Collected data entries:
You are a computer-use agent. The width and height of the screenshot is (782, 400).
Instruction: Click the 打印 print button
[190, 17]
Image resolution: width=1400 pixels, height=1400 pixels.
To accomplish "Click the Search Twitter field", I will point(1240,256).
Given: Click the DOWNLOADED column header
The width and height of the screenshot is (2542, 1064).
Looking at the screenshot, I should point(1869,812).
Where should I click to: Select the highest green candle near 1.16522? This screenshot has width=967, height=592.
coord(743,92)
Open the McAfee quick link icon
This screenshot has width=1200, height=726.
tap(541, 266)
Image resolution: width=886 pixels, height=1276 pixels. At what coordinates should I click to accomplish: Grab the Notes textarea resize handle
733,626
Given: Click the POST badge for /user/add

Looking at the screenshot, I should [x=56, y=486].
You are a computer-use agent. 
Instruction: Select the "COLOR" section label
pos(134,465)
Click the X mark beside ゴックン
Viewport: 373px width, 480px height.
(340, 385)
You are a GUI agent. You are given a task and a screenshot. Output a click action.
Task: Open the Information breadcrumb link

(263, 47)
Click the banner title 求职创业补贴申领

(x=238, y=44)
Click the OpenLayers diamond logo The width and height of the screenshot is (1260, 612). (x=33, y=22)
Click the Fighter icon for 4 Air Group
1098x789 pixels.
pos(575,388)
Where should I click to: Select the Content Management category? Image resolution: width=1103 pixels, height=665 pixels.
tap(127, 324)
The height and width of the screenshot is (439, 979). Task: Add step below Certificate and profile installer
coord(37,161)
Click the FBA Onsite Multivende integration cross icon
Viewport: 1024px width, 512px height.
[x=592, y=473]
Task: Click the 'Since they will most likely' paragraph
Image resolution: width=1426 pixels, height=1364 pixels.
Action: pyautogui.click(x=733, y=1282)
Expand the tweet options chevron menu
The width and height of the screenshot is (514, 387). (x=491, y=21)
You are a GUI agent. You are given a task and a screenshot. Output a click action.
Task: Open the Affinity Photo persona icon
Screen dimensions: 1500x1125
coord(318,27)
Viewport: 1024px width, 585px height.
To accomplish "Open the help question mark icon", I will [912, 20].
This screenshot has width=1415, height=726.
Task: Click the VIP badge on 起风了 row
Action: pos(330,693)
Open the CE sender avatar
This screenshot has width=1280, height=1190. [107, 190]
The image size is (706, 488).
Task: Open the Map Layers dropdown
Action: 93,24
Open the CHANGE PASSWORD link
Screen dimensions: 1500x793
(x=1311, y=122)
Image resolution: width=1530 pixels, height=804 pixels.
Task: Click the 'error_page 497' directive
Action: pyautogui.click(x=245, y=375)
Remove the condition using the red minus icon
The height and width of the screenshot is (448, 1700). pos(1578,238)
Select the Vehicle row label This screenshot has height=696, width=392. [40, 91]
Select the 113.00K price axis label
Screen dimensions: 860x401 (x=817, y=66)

▶ _WORK TASK_:
Above are the entries; copy out every line among them that contains the word "agent".

▶ _EXERCISE ANSWER_:
You are a computer-use agent. The width and height of the screenshot is (782, 400).
You are a computer-use agent. 
You are a GUI agent. You are given a task and a screenshot. Output a click action.
You are a GUI agent. You are given a task and a screenshot. Output a click action.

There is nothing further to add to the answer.